EXERCISE REQUIREMENTS
Isolate every line in the records below with "flag" in it.
******************************
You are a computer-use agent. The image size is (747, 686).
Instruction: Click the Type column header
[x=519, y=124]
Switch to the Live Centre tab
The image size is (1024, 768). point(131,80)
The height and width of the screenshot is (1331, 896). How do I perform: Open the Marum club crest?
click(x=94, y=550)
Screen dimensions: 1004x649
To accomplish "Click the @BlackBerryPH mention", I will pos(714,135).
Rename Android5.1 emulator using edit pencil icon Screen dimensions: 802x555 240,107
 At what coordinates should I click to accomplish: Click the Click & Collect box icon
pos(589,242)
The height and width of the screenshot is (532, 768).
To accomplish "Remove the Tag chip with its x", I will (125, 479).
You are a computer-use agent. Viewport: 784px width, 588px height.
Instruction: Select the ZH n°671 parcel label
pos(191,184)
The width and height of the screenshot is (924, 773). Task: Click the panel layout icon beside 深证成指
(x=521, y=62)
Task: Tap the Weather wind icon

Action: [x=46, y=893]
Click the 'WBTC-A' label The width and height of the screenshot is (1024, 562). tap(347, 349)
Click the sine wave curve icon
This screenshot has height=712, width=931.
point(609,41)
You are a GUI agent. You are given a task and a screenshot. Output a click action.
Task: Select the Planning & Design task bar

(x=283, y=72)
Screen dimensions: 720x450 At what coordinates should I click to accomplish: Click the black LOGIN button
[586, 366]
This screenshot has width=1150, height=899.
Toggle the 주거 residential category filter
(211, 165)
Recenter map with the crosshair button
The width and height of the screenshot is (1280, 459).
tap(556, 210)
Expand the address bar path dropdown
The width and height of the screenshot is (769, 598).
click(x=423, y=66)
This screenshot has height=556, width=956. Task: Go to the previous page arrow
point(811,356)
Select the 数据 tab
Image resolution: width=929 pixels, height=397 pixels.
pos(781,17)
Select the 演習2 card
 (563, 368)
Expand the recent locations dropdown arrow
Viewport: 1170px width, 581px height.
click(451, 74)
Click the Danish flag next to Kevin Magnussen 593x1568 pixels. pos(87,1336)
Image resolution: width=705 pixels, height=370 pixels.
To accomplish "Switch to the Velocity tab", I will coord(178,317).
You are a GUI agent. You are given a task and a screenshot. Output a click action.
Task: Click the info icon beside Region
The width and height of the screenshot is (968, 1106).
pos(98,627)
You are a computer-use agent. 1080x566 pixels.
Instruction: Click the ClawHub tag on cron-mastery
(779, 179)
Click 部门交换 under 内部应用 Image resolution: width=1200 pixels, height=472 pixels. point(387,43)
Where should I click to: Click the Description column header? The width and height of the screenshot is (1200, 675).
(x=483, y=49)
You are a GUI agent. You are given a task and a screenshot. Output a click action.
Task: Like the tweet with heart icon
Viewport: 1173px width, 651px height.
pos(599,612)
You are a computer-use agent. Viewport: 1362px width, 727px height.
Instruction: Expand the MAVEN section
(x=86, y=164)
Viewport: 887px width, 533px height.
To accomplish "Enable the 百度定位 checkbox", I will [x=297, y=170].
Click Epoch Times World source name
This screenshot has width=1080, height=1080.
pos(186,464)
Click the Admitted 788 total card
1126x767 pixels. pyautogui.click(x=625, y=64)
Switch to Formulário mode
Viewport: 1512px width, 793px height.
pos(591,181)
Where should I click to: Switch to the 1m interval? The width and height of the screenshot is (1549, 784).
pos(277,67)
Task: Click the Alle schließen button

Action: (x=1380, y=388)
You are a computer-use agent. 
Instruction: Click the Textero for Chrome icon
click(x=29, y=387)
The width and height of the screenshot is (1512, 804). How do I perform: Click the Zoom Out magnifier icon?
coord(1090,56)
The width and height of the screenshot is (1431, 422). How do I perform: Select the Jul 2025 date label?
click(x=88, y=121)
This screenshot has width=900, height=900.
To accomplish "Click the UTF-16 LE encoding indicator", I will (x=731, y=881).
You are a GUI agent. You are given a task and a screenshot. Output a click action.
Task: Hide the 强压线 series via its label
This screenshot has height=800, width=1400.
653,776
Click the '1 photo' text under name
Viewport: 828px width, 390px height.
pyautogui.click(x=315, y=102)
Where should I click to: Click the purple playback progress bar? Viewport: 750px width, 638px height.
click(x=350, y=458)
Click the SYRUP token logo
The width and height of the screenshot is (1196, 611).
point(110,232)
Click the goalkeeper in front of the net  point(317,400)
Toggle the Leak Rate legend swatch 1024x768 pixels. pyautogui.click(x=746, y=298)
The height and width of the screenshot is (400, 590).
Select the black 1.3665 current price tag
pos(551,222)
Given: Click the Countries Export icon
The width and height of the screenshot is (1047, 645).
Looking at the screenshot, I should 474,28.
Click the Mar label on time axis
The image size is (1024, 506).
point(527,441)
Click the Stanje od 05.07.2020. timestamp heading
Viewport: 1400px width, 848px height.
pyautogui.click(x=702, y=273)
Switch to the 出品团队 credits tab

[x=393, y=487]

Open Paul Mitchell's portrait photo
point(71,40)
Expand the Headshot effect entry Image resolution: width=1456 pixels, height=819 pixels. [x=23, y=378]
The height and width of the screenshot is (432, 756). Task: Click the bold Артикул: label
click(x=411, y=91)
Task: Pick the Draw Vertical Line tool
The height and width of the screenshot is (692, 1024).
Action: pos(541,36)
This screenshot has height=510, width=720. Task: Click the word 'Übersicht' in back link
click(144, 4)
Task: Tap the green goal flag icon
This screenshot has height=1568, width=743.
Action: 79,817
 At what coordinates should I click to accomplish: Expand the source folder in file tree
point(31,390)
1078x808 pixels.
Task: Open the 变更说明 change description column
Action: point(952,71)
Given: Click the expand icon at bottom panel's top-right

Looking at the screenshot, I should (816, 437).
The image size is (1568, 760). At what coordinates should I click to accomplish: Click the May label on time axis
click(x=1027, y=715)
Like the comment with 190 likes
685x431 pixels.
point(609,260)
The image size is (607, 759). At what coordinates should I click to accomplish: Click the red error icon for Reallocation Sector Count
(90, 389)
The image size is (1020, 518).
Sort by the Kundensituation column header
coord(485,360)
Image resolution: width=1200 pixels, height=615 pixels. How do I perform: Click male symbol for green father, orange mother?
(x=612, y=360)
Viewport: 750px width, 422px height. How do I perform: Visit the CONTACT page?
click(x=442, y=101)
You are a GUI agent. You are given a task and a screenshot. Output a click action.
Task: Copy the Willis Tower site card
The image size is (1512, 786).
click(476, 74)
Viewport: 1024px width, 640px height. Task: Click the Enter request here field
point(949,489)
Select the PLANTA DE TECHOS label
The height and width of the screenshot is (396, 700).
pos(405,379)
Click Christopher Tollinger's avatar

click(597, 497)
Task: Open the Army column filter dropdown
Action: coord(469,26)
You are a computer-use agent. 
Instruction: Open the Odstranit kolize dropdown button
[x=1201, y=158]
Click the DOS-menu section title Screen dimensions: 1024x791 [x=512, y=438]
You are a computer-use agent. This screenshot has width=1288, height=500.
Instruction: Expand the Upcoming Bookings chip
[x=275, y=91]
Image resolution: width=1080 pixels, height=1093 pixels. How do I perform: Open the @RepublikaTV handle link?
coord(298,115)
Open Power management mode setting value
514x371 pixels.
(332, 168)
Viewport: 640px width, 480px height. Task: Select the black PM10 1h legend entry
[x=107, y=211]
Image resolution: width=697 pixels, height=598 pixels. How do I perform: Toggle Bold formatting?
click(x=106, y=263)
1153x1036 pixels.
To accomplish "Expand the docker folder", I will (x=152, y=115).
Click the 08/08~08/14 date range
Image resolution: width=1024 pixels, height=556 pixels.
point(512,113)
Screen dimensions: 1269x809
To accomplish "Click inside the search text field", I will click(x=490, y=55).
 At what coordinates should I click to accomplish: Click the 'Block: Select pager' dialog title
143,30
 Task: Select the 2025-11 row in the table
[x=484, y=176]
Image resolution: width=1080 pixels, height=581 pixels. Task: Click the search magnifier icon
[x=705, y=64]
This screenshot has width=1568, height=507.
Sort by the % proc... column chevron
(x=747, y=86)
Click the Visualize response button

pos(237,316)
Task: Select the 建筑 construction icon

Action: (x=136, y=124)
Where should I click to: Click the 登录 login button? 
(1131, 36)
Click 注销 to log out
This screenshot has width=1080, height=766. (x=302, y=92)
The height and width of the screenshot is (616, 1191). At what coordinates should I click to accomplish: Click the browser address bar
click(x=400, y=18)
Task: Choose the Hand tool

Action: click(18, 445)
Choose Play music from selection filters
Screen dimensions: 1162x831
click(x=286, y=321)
******************************
ANSWER SPACE
Click the Danish flag next to Kevin Magnussen 593x1568 pixels. pos(87,1336)
Task: Tap the green goal flag icon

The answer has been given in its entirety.